Si vous consommez trop d'huile malsaine au petit-déjeuner, vous devriez faire plus attention.

Celles que nous devons vraiment consommer dans le petit-déjeuner nutritif sont des huiles saines. Vous pouvez penser qu'ils sont malsains lorsque vous entendez le mot « huile ». Mais c'est vraiment l'un des éléments dont nous avons besoin pour notre corps. Même si nous consommons de manière saine, les deux aliments que nous mangeons deviennent plus délicieux et nous devenons rassasiés plus facilement.

Par exemple, l'huile d'olive est l'huile la plus saine. Et l'extra vierge est la plus saine car elle est pure. Il est bon pour le cœur car il contient des graisses insaturées. Nous devrions utiliser pour un petit-déjeuner sain pour le cœur. Parce qu'il est bénéfique pour notre système digestif et nos vaisseaux. Il est bon pour le cholestérol, il équilibre également la tension artérielle.

Je ne sais pas ce qu'est le petit-déjeuner pour une vie saine pour vous, mais je vous recommande de faire attention à mes avertissements.

Qu'est-ce qu'un petit-déjeuner sain – L'huile d'olive


Les femmes qui ont des os minces et cassants ont un risque plus élevé de développer une maladie cardiaque

Il existe une forte corrélation entre l'ostéoporose et les artères obstruées.

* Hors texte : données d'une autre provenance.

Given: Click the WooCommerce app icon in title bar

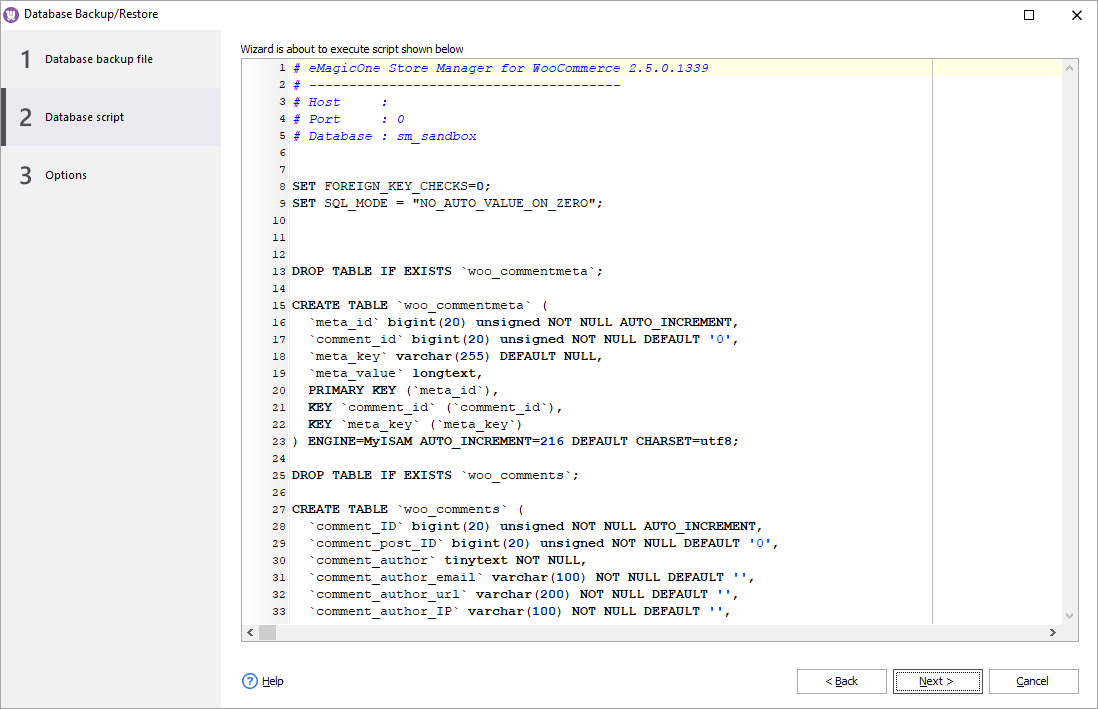Looking at the screenshot, I should (11, 15).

Les femmes qui ont des os minces et cassants sont plus susceptibles de développer une maladie cardiaque plus tard dans la vie, selon une nouvelle étude menée par des chercheurs de l'hôpital Bundang de l'Université nationale de Séoul. Une équipe de rhumatologues a examiné les données de femmes âgées de 50 à 80 ans entre 2005 et 2014. Ils ont découvert que les femmes qui développent l'ostéoporose, qui est le terme utilisé pour décrire une maladie des os fragiles, après la ménopause peuvent être à un risque accru de développer maladie cardiaque due à des artères obstruées.

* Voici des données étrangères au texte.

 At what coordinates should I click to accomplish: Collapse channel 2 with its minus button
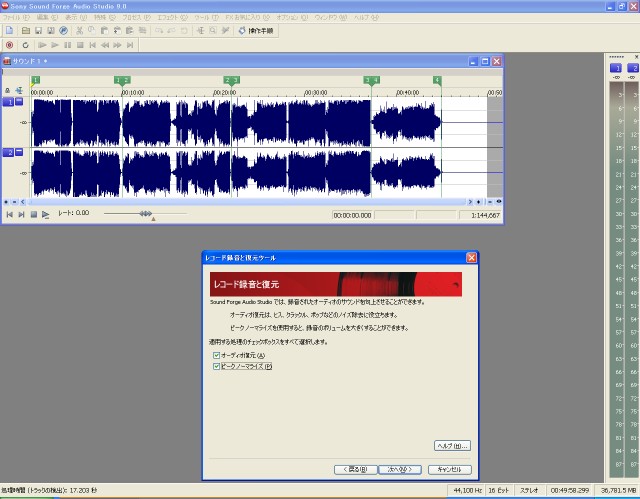tap(21, 152)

Les experts de la santé affirment que 21 pour cent des femmes sont à risque de décès cardiovasculaire, contre seulement 15 pour cent des hommes. Les femmes qui ont des os minces ou affaiblis au niveau de la colonne lombaire, du col fémoral et de la hanche étaient chacune associées à un risque accru de crise cardiaque ou d'accident vasculaire cérébral de 16% à 38%, selon l'étude. Les autres facteurs pris en compte par les chercheurs comprenaient l'âge, l'hypertension artérielle, l'hypercholestérolémie, le tabagisme et une fracture osseuse antérieure.

"Considérant que le [scanner DXA] est largement utilisé pour dépister l'ostéopénie et l'ostéoporose chez les femmes asymptomatiques, l'association significative entre [la densité minérale osseuse] et un risque plus élevé de [maladie cardiovasculaire] offre une opportunité d'évaluation du risque à grande échelle chez les femmes sans coût supplémentaire et l'exposition aux rayonnements", a déclaré l'équipe de chercheurs dans un communiqué. Cette étude particulière était uniquement basée sur des données précédemment collectées et n'établit pas de cause, mais démontre une corrélation. Des recherches antérieures ont indiqué que les femmes atteintes d'ostéoporose souffrent souvent d'athérosclérose, qui est une maladie artérielle causée par une accumulation de cholestérol, ce qui suggère qu'il pourrait y avoir un lien entre ces deux conditions.

Des recherches supplémentaires sont nécessaires pour aider les femmes à apprendre comment mener une vie plus saine. "Peut-être est-il grand temps d'établir comment la santé des os affecte le système vasculaire et de comprendre la physiopathologie sous-jacente qui relie les conditions ostéoporotiques et athéroscléreuses. In doing so, we might just discover new ways to improve the treatment of, and care for, the hearts and minds of women, as well as of men," says Dr. Dexter Canoy and Dr. Kazem Rahimi of the Nuffield Department of Women&aposs and Reproductive Health at the University of Oxford. Dr. Canoy and Dr. Rahimi were not involved with this study.


Voir la vidéo: En oo koskaan juonut maitoa - arkistomainos (Septembre 2021).